FIG. 1 is a diagram illustrating a chip size package.

FIG. 2 is a diagram illustrating a conventional method for manufacturing a chip size package.

FIG. 3 is a diagram illustrating a method for manufacturing a semiconductor device according to the present invention.

FIG. 4 is a graph showing a differential scanning calorimetry (DSC) curve of the sealing material.

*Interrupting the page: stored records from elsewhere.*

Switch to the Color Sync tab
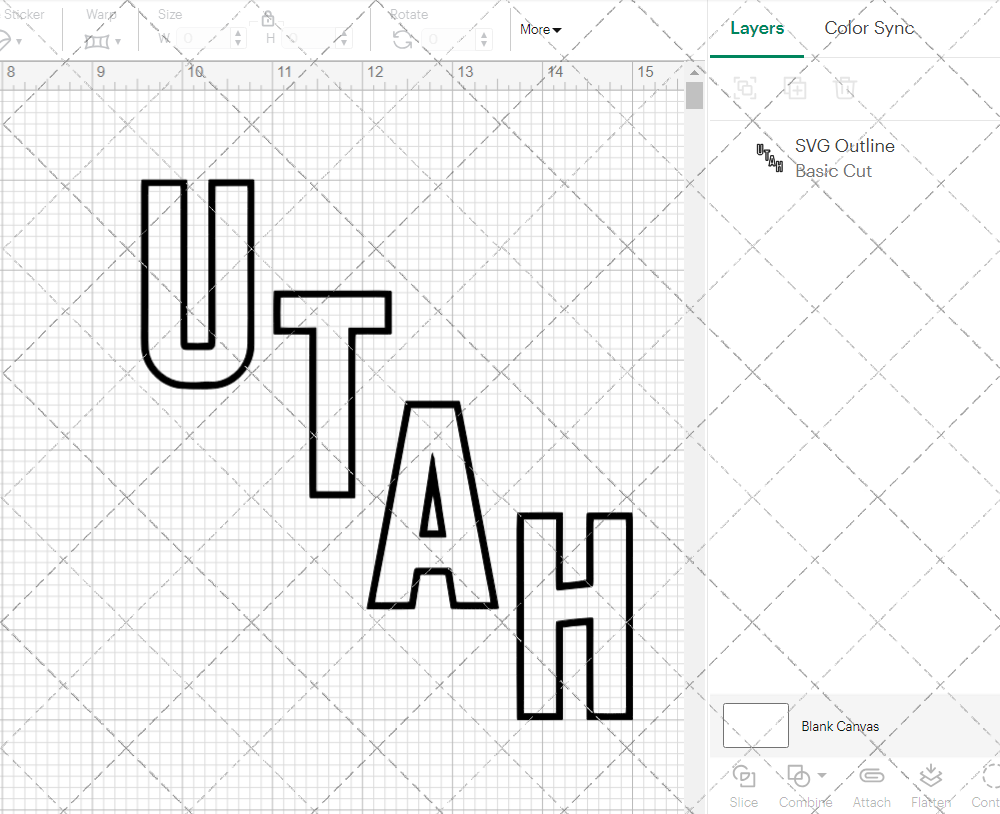The image size is (1000, 814). tap(869, 28)
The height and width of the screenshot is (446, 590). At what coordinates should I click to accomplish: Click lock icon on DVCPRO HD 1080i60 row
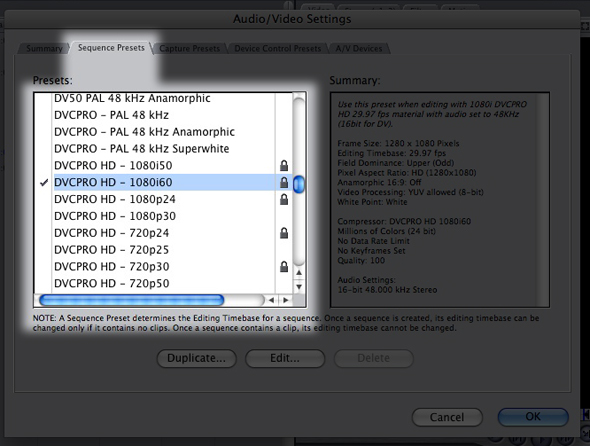coord(284,182)

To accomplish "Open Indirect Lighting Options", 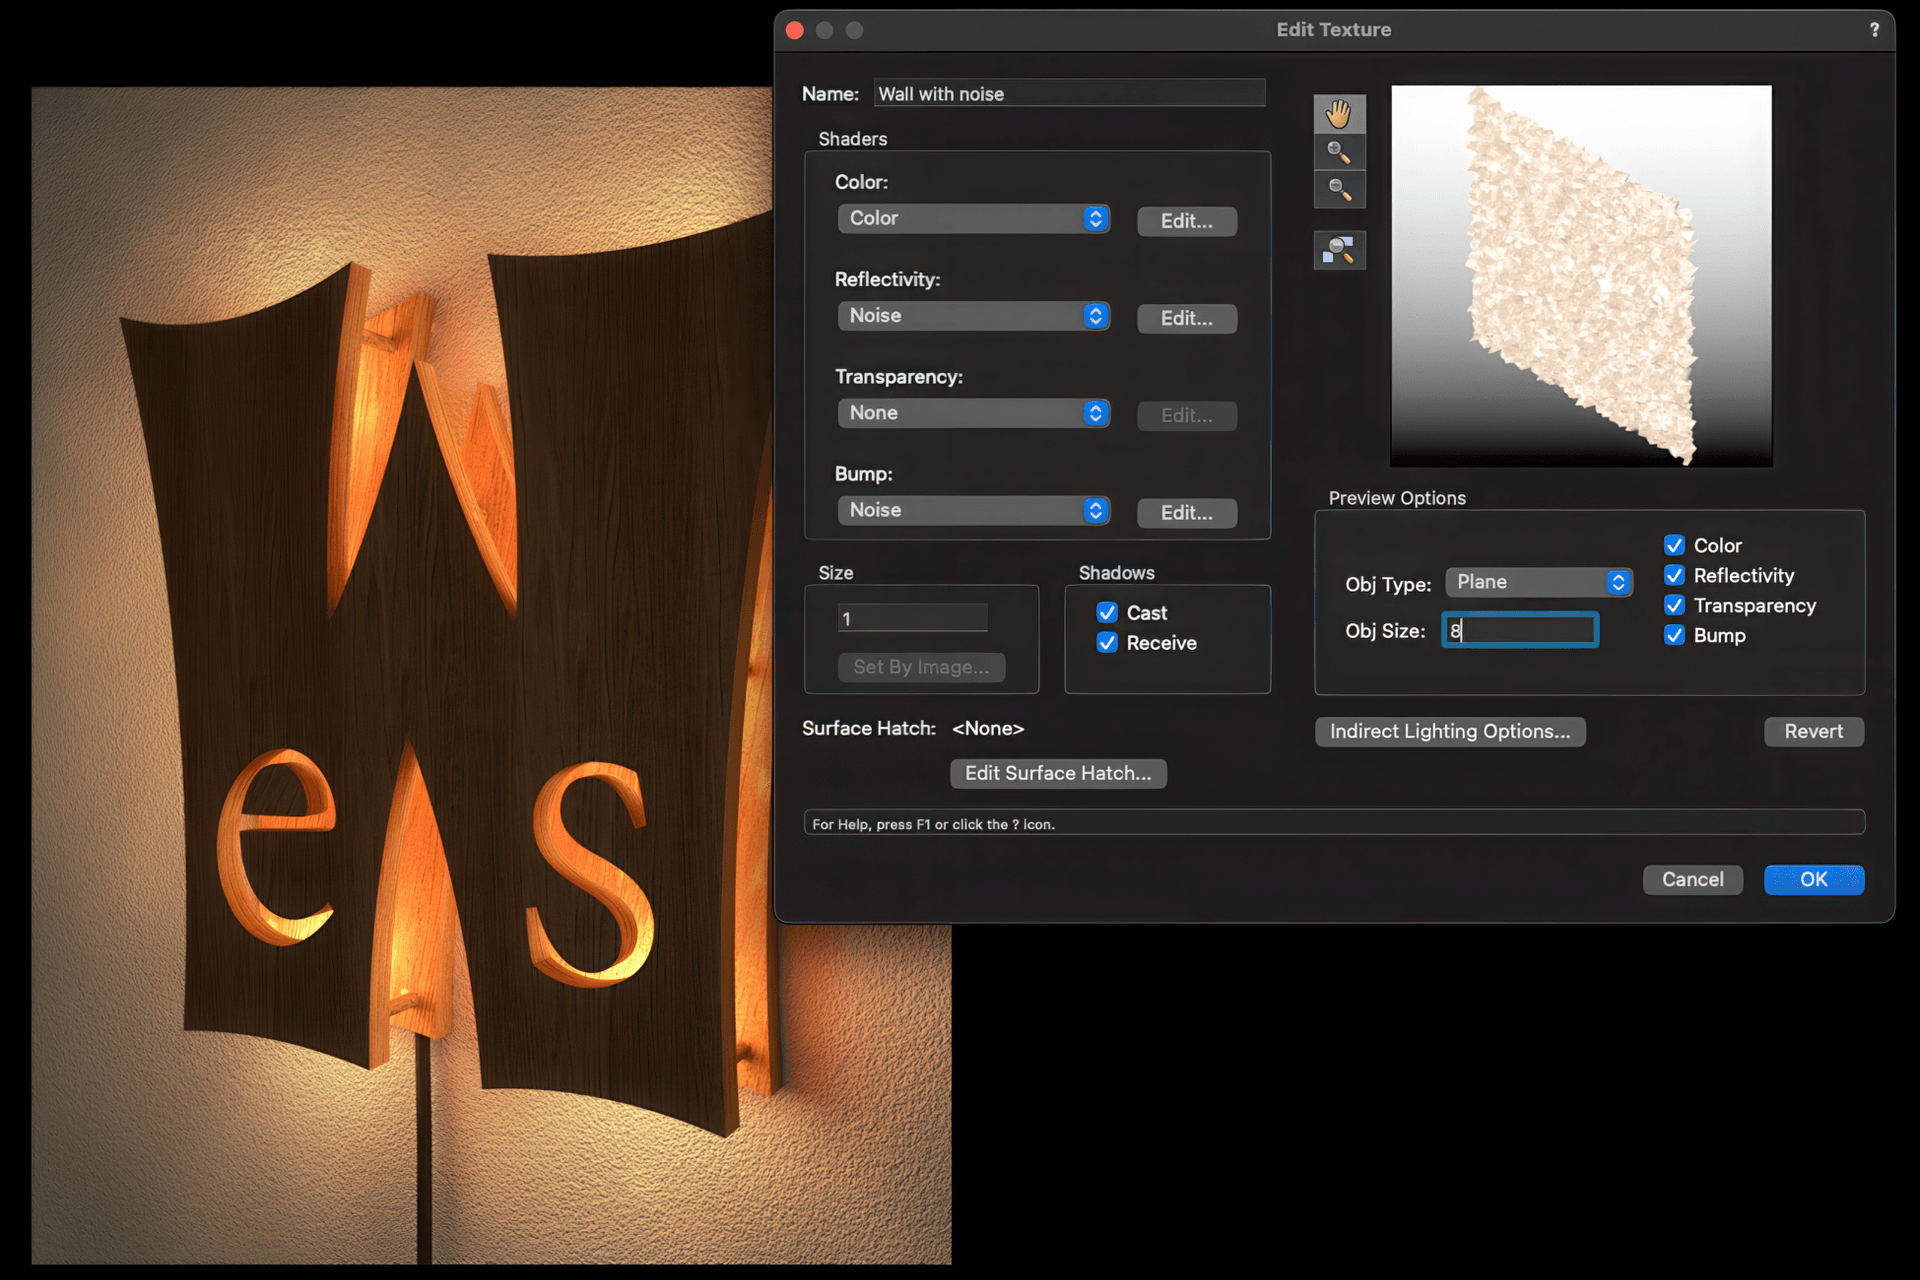I will (x=1449, y=731).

FIG. 5 shows 175 ° C. obtained from the analysis of the DSC curve in FIG.
6 is a graph showing the relationship between the reaction rate of the sealing material and the reaction time in FIG.

[Explanation of symbols]

 DESCRIPTION OF SYMBOLS 1 ... Chip size package 2 ... Semiconductor chip 3 ... Bump 4 ... Solder ball 5 ... Sealing material layer 31 ... Wafer 32 ... Bump 33 ... Sealing material 34 ... Peeling film 35, 38 ... Sealing material layer 37 ... On a bump End face 39: solder ball 40: semiconductor element

 ──────────────────────────────────────────────────続 き Continuing on the front page (72) Inventor Norio Fukasawa 4-1-1, Kamiodanaka, Nakahara-ku, Kawasaki-shi, Kanagawa Prefecture Inside Fujitsu Limited (72) Inventor Muneichi Morioka 4-chome, Kamiodanaka, Nakahara-ku, Kawasaki-shi, Kanagawa No. 1 Fujitsu Limited F term (reference) 4M105 FF04 GG17 GG19

Claims (8)

[Claims] 1. A method of manufacturing a semiconductor device by forming a sealing material on a wafer having bumps for external terminals so as to expose a bump end face, sealing the wafer, and cutting the individual elements. Then, the wafer on which the reactive sealing material is placed is placed on a molding support, a release film is placed on the reactive sealing material, and the temperature and the temperature are set via the wafer and the release film. The molding of the sealing material by applying pressure to spread the sealing material on the surface of the wafer is performed for a time period at which the reaction rate of the sealing material at this molding temperature is 30% or more and less than 100%. A method for manufacturing a semiconductor device, comprising cooling a sealing material and peeling off a release sheet to seal the wafer with the sealing material so that the bump end surfaces are exposed. 2. The method according to claim 1, wherein the sealing material is an epoxy resin, a curing agent,
The method of claim 1, wherein the composition comprises a filler and a curing catalyst. 3. The method according to claim 1, wherein the sealing material is molded only for a time when the reaction rate of the sealing material at the molding temperature is 30% or more and less than 100%, and then the sealing material is forcibly cooled immediately. 2. The method according to 2. 4. The method according to claim 1, wherein additional heating of the encapsulant is performed after peeling off the film. 5. The method according to claim 1, wherein the additional heating is performed at 150 to 200 ° C. for 5 hours.
5. The method of claim 4, wherein the method is performed for up to 12 hours. 6. The method according to claim 1, wherein the release film is a polyimide-based film. 7. The method according to claim 1, wherein a reaction rate of the sealing material at the molding temperature is 60 to 95%. 8. A semiconductor device, bumps for external terminals formed on the surface of the semiconductor device, and a sealing material formed by molding a sealing material so as to cover the surface of the device on which the bumps are formed and to expose the end surface of the bump. A semiconductor device including a stopper layer, a wafer on which a reactive encapsulant is placed is disposed on a molding support, and a release film is placed on the reactive encapsulant. The encapsulant is formed by spreading the encapsulant on the surface of the wafer by applying temperature and pressure through the release film, and the reaction rate of the encapsulant at this molding temperature is 30% to 100%. After going for less than
A semiconductor device manufactured by peeling off a release sheet and cutting the wafer into individual elements.